L’année prochaine, 2020. Nous aurons consommé 20% de notre siècle et 2% de notre millénaire. Et je pense que la croyance selon laquelle ce premier morceau de siècle a fait émerger les entreprises qui feront date lorsque nous serons en 2100 est fausse. Je pense aux GAFA bien sûr, qui ne sont pas dimensionnés pour affronter notre siècle : celui du climat et des enjeux sociétaux mondiaux. En 2100, il fera peut-être +7°C sur notre bonne vieille Terre et nous allons vivre des migrations forcées, des inégalités nouvelles, une dynamique démocratique que nous ne pouvons qu’imaginer à ce jour, car le défi climatique va nous ramener à notre premier statut, celui d’espèce du vivant. Pour permettre à notre économie et nos sociétés de continuer à avancer, l’opportunité juridique et stratégique que constituent la loi PACTE et le statut d’entreprise à mission rappelle aux entreprises que se doter d’une raison d’être n’est plus un luxe.

Raison d’être, vision, mission, sens, ADN, valeurs… Les mots ne manquent plus pour qualifier et revendiquer l’impact positif qu’une entreprise peut (doit maintenant ?) avoir sur le monde. Une question évidente se pose : les organisations privées et publiques sauront-elles transformer l’essai en allant au-delà de la communication ?

L’illusion d’optique des “Early Adopters” de la raison d’être

La dynamique des entreprises à mission ou dotée d’une raison d’être est déjà initiée et continue de se renforcer. La raison d’être est devenue une priorité stratégique de premier plan pour les dirigeants. Nous vivons un balbutiement, celui de l’apparition des premières entreprises qui se révèlent par ces nouveaux statuts et le revendiquent. Cependant, il y a fort à parier que les entreprises qui cochent actuellement les cases de cette nouvelle norme n’ont pas attendu la création de ces statuts pour exercer leur stratégie et leur leadership de manière positive et responsable ! Nous assistons à une première vague attendue : la reconnaissance des organisations qui sont de fait éligibles à cette nouvelle norme, qui ont toujours fonctionné comme tel et n’ont pas eu besoin de (beaucoup) changer pour obtenir cette preuve de bonne conduite. L’impact de ces nouvelles normes n’arrivera que si la seconde vague se déclare rapidement : celle des organisations dont les dirigeants décident de changer de modèle pour devenir cette nouvelle nature d’entreprise. Ce nouveau modèle que le 21ème siècle doit voir naître.

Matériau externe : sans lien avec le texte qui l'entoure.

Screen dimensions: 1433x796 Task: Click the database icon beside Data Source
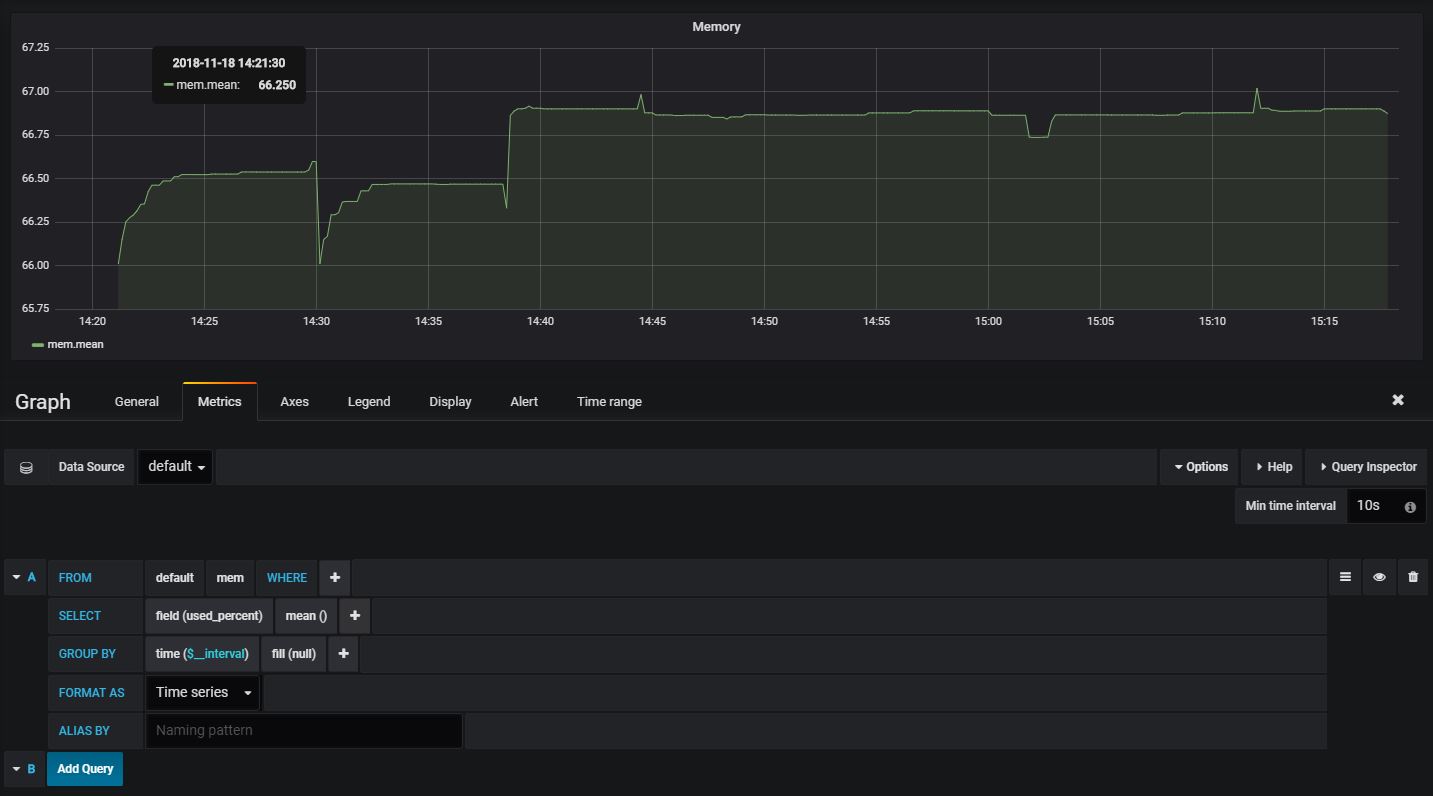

Qui seront les entreprises du 21ème siècle ?

Ce sont ces organisations qui sauront “faire le switch” comme le dit l’expression répandue. Celles qui sauront accepter de changer plus radicalement si ce modèle vertueux n’est pas leur modèle d’origine. Pour les reconnaître, plusieurs marqueurs peuvent être utilisés : 

  • des dirigeants qui osent bousculer les conventions et la bien pensance stratégique en misant sur un marché dénigré,  tuant une vache à lait, faisant changer de métier la moitié de leurs salariés… 
  • un management dont la plasticité est native, avec des décideurs et des managers passionnés de changement et d’apprentissage…
  • une intégration entre les enjeux internes et externes de l’entreprise,  avec la conscience que les salariés et les clients sont d’abord des citoyens d’un monde qui se libère…
  • et enfin, des raisonnements stratégiques qui mêlent expertise et humanité en incluant, au-delà de l’analytique, l’influence des individus que sont ces citoyens, ces clients et ces salariés dans la balance. 

Car une entreprise sans femme et sans homme ne peut subsister, et une entreprise sans âme et sans imagination ne passera vraisemblablement pas ce cap de 2100.

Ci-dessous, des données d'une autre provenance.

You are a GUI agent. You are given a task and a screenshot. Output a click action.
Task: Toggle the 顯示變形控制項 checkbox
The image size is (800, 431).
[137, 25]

Je constate par exemple que dans toutes les concertations d’entreprise de grande ampleur que nous avons pu accompagner chez bluenove, la proposition d’un nouveau modèle à impact positif est un sujet qui apparaît de façon spontanée et massive de la part des salariés et des usagers. Tous les débats stratégiques que nous avons vécus ont nourri la réflexion et la planification des dirigeants sur ce sujet… qu’il soit prévu à l’agenda de départ ou non. Aussi, cette seconde vague d’entreprises responsables à venir est peut-être déjà identifiable : c’est celle des entreprises qui mobilisent toutes leurs forces collectives pour préparer un autre après. Elles ont compris qu’elles gagneraient plus que jamais à s’appuyer sur le pouvoir transformant de ses foules : ses salariés, ses utilisateurs, tous plus prêts encore que le management à s’engager dans un nouveau modèle.

L’exemple de DECATHLON 

Decathlon fait partie des organisations qui inspirent, parmi ces entreprises capables de mobiliser des dizaines de milliers de personnes pour co-construire leur stratégie avec une voix directe et libre pour chacun. Decathlon enclenche ainsi cette année une telle initiative.

  • Decathlon : ce sont 90 000 salariés et des millions de clients qui vont être invités à contribuer à l’élaboration de la vision 2030 de Decathlon d’ici l’été 2020. L’audace de Decathlon : donner toute l’autonomie aux 400 villes dans lesquelles la marque est implantée. Chaque ville va mobiliser localement toutes ses parties prenantes en présentiel et en ligne… et écrire sa propre vision. Le groupe devient le fédérateur d’un socle commun, composé d’imaginaires et de valeurs communs que l’analyse révèlera, mais aussi animateur de dissensus en autorisant chacune des 100 marques et des 400 villes du groupe à disposer de leur propre vision et actions.

Effectivement, comment nier que la raison d’être doit d’abord être l’objet d’un imaginaire partagé et désirable avant de devenir action ? Et quelle formidable opportunité de capitaliser sur les spécificités de chacun, d’animer et aligner ces clivages qui cohabitent au sein d’une organisation. Assumons que le siècle à venir sera darwinien, les entreprises du 21ème siècle sont celles qui donneront un nouveau pouvoir à leur Direction de la stratégie : celui de construire par la multitude.